According to the arbitration award, J.M. was dismissed after sharing online footage of an off-duty altercation he had with a cyclist carrying a small dog. Although J.M. was not specifically disciplined for the physical confrontation itself, the Society became deeply concerned about the content of J.M.’s social media posts — and even more alarmed when it discovered J.M. had also recorded a private employer caucus during an investigation meeting.
“Please be advised that your employment as an Animal Protection Officer is terminated for cause effective immediately,” the dismissal letter stated. “There are two primary issues which have resulted in this decision…Your off-duty conduct damaged the reputation of your employer by posting…the assault of a bicyclist…and you have breached the trust of the employer by surreptitiously recording the interview as well as the private caucus.”
Social media policy
In the hearing, the Society pointed to its Social Media Policy, which emphasizes respectful communication and states, “Always use good judgement and common sense. If you have any hesitation before posting something online, take a minute and read it again, or better yet, get a second opinion.”
The Employer said J.M. breached this policy multiple times by posting or re-posting dash-camera footage and still images showing a forceful choke-like hold on the cyclist. One post featured the caption, “Never a good idea to try and assault a Constable,” alongside hashtags and remarks such as “#badguydown” and “#stupidgamesstupidprizes.”
Similar posts on Facebook
Although a manager told J.M. that the Society was concerned about the initial Instagram post and that it should be removed, J.M. later posted a similar video clip and photos on Facebook. The Employer said these repeated posts harmed the organization’s image and showed disregard for direct instructions. J.M. maintained that he intended to help locate the cyclist and the dog, but the arbitrator found he “went well beyond” what was necessary, concluding that J.M.’s stated purpose did not justify the tone or content of his posts.
Employer’s investigation
During the Employer’s subsequent investigation, J.M. secretly recorded the entire disciplinary meeting, including private caucuses between Society representatives when J.M. and his union left the room.
The Employer argued that the surreptitious recording went “to the heart of the employment relationship” and that any trust remaining after the social media controversy was irreversibly broken.
J.M. testified he recorded the meeting due to memory issues and never meant to capture private discussions, claiming he forgot to stop recording when he left the room. However, evidence showed he listened to the full recording afterward, sent it to a third party for transcription, and posted a quote on social media that had only been spoken during the Employer’s private caucus. The arbitrator wrote that this sequence of events was “serious enough on its own to justify dismissal.”

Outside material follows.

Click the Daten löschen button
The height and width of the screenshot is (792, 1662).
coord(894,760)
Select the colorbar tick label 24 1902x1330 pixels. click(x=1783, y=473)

Union said conduct warranted discipline, not dismissal
The Union did not dispute that J.M.’s conduct warranted discipline but argued the penalty was excessive. It sought an order rescinding the termination, pointing to mitigating factors such as J.M.’s positive work record, lack of prior discipline, and alleged mental health challenges.

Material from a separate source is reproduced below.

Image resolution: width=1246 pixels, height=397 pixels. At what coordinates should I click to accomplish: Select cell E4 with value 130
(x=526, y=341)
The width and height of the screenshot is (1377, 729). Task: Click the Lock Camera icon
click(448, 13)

The Union also disputed the Employer’s claim that J.M. had committed a criminal offence by intercepting a private communication, asserting he did not have the required intent (mens rea). Additionally, it said no clear order barred J.M. from making the later Facebook post, so calling it insubordination was improper.
Yet the arbitrator sided with the Employer, emphasising the high standard of conduct expected of peace officers and special constables. Noting that J.M. had frequently worked unsupervised and was the “public face” of the Society, the arbitrator found that the “cumulative effect” of J.M.’s actions eroded any confidence the Society could have in him. References to the Society’s reputation factored heavily into the decision, with the arbitrator stressing that the organisation must safeguard public trust to maintain its donor base.

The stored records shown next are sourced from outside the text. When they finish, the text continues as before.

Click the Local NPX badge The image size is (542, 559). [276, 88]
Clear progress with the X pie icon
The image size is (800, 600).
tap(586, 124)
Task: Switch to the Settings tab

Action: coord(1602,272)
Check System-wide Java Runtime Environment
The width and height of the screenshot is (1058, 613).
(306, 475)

No credible medical evidence
In determining that dismissal was not excessive, the arbitrator accepted that J.M. might have experienced stress from personal circumstances, but found no credible medical evidence linking his behaviour to a condition that would excuse or meaningfully explain the misconduct. As a result, the arbitrator concluded, “Dismissal was not an excessive response considering all the circumstances and mitigating factors,” and the grievance was dismissed.